POMEROY — “Every day for me is Memorial Day for all the friends I have lost. I just try to remember the good things, “ said Retired Army Sgt. 1st Class Joe Marcinko, guest speaker at the American Legion Post #39 Memorial Day services in Pomeroy.
Marcinko enlisted in August 2002 and served until his retirement in 2019 due to multiple injuries he suffered while serving. The 2001 Eastern Local High School graduate is currently attending Ohio University, where he is a senior majoring in Physical Activity, Sports Coaching, and Sports Management.
During his service, Marcinko was deployed in Iraq 2004-2005, and again in 2007-2009. He also served a tour of duty in Afghanistan from 2011-2012. His service took him to Hawaii with the 121st Infantry, and to Ft. Richards, Alaska, with the 3rd 509 Infantry. He was a section leader at the United States Army Sniper School, and an instructor at the United States Officer Candidate School in Ft. Benning, Georgia.
Marcinko explained that the word sacrifice in referring to those who serve is misused, and that many do not comprehend the true meaning the word sacrifice has to those individuals and their families and friends.
“All veterans have sacrificed for the greater good when your nation calls you,” he said. “When you see a 5 year old hug her dad’s casket at Arlington National Cemetery, it is an eye opener of what sacrifice means. You do it for your country, your friends, and family, knowing you might not come back, it is special and honorable.”
He said he misses his friends every day, and is sure their families do as well, and shared that Memorial Day is difficult.
“Memorial Day is hard. I know many people see it as a day to celebrate, have cookouts, but it is hard for many of us. It is emotional, hard to celebrate when you have so many friends who have lost their lives in combat.”
He stated that those who serve keep the wolves at bay so everyone can live a comfortable life, and his advice is rather than complain about the things you do not have, instead be thankful for what you do.
“I’ve seen real sacrifice in action.
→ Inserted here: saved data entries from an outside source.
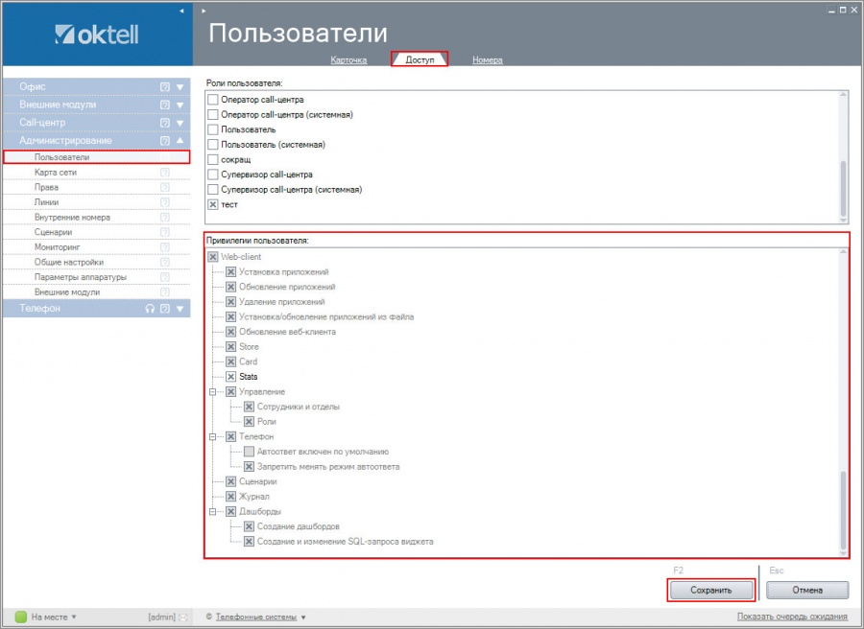Click the headset icon in Телефон row
864x629 pixels.
[x=150, y=309]
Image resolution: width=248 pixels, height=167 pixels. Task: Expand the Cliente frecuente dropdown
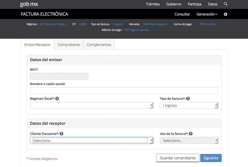92,140
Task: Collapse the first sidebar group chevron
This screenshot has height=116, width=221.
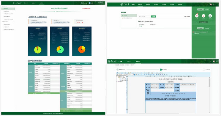Action: [14, 6]
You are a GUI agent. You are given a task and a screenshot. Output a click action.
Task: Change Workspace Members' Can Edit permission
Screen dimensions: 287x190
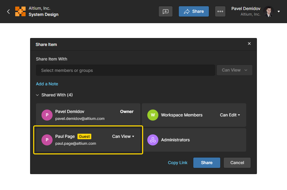pos(230,115)
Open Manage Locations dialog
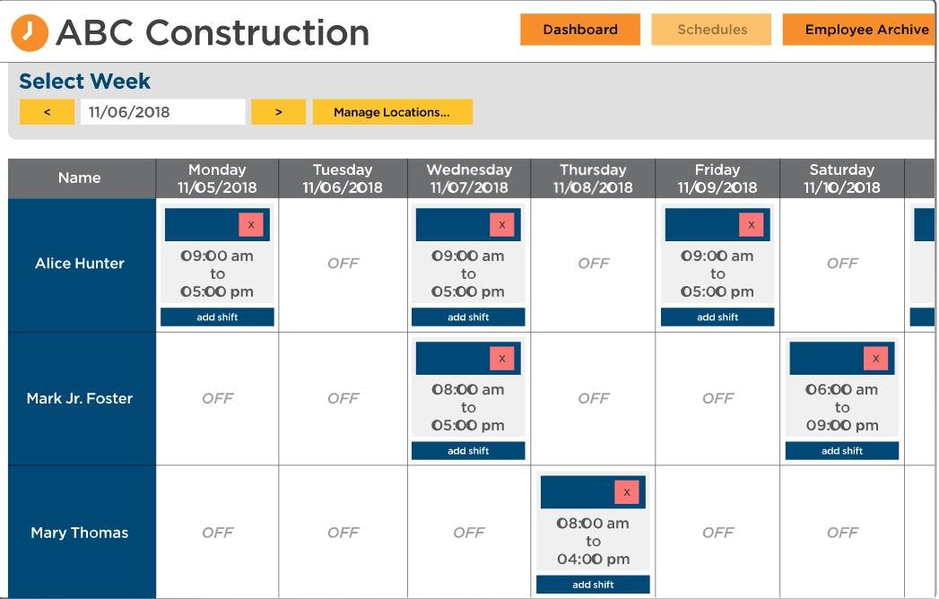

I’ve seen it, felt it, so we can live in peace,” Marcinko said.
Post #39 Commander John Hood welcomed the crowd who had come to pay tribute to those who had lost their lives in service to their country, and introduced speaker Marcinko. He said the day was not about picnics or parades, and while that had become a way of life in this country, it was important to remember what the day truly stands for.
Jerry Fredrick, Post #39 Chaplin, gave the invocation, and also a reading of “That Tattered Old Flag.” The Southern Local Marching Band, under the direction of Chad Dobson, played the Star-Spangled Banner as a member of Post #39 raised the flag to full staff, before lowering it to half mask, where it traditionally stays until noon, when it is raised to full staff.
Post#39 Auxiliary member Vicki Griffith presented the importance of poppies on Memorial Day, and Kathy Thomas read “Flanders Field,” as Tom Arnold stood with the paper poppies that serve as a reminder of those who have died.
Post#39 members had visited several cemeteries and held a tribute at the flags located below the Veterans Memorial Bridge of Honor/Pomeroy-Mason Bridge. After lunch, the group held more services at cemeteries in Meigs County.